→ **Exercise**: Please copy the transcript word for word, starting at "So this is a" and ending at "that consistency overtime.".

So you mean even if we do get some additional supplementary leverage ratio and may be higher (inaudible) or domestic (inaudible), you feel like that the dialogue is being constructive and you will still be in a position in the next couple of years to return on capital.

Brian T. Moynihan

We are doing it now and I assume that we will stay in that condition. In LCR and things like that, we’ve made some of the dialogue about (inaudible) levels if you look at the math, we’re fine and so this will all work through, but I think, we can manage the company in that regard.

John E. McDonald - Sanford C. Bernstein & Co., LLC

So as you mentioned you got approval for a nice buyback conversation this year, what will it take for you to get confidence in the dividend request and how you think about the next couple years?

John E. McDonald - Sanford C. Bernstein & Co., LLC

Well, I think it’s confidence in the stability of earning stream because if you go back to 2010, we talked about, our view of capital was from a recurring earnings, dividend you want to pay sort of 30% and that some more quantified the way it works, but that was sort of our position on a theory that one of the risk is you get the dividend expectation so high that you can never slow it down, and then the rest of that was buyback sort of things.

So if you think about our first step was to get the right, do something with our capital and the next step is get the right to do with most of capital is already below the levels and then how do you do that, I think, really comes down to recurring earnings confidence in the earning stream and that quarters where cost savings are down and legacy issues are behind you that you wouldn’t be in a position that if you move the dividend and then had earnings quarter we had a settlement of suit that somehow you buy away, payout more than you earned or something like that and I think that time is coming out soon, and that’s what we got to work on.

So this is a process we’ll go the process, we’ll go through the process and the one thing I’ve learned after going through it now four times or whatever it is, is I will not get in the front of the process but – it is recurring earnings and that – but that’s no different from what the pressure we put on ourselves.

John E. McDonald - Sanford C. Bernstein & Co., LLC

Right, so that you’ve got the capital level to the point with the buyback is doable and have [success] within, so its really some work to do on that recurring earning streaming proving that consistency overtime.

Brian T. Moynihan

And then just – the $8.5 billion, how do I might get them through. It just an – more less, less tail risk and more and more predictability.

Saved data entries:
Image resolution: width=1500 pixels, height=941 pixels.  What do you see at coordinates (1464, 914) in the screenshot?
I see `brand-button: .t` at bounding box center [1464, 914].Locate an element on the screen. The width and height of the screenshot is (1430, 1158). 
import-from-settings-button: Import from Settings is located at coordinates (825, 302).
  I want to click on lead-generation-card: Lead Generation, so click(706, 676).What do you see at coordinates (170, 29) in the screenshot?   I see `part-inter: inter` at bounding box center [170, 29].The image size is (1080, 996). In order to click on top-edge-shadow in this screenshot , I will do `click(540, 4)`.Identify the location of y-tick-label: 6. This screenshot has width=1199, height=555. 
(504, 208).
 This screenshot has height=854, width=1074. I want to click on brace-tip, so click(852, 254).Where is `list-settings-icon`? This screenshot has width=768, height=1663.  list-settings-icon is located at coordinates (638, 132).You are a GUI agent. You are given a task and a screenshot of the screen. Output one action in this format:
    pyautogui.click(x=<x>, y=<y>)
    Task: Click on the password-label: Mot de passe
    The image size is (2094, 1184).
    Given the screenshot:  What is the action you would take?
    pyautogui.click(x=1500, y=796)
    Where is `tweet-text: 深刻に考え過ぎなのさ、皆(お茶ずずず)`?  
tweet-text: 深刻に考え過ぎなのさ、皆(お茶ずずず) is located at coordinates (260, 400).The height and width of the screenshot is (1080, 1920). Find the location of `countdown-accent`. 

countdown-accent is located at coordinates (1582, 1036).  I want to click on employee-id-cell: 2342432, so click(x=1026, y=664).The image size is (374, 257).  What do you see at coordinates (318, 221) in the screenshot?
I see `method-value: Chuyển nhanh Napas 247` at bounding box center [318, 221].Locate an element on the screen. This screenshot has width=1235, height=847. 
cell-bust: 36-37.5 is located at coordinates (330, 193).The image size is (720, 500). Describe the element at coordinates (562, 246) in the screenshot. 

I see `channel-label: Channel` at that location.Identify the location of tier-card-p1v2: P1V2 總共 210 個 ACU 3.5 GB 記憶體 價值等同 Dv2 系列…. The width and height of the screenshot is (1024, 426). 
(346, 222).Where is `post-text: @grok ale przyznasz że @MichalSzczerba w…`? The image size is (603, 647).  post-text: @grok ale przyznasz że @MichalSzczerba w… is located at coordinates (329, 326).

→ **Answer**:
So this is a process we’ll go the process, we’ll go through the process and the one thing I’ve learned after going through it now four times or whatever it is, is I will not get in the front of the process but – it is recurring earnings and that – but that’s no different from what the pressure we put on ourselves.

John E. McDonald - Sanford C. Bernstein & Co., LLC

Right, so that you’ve got the capital level to the point with the buyback is doable and have [success] within, so its really some work to do on that recurring earning streaming proving that consistency overtime.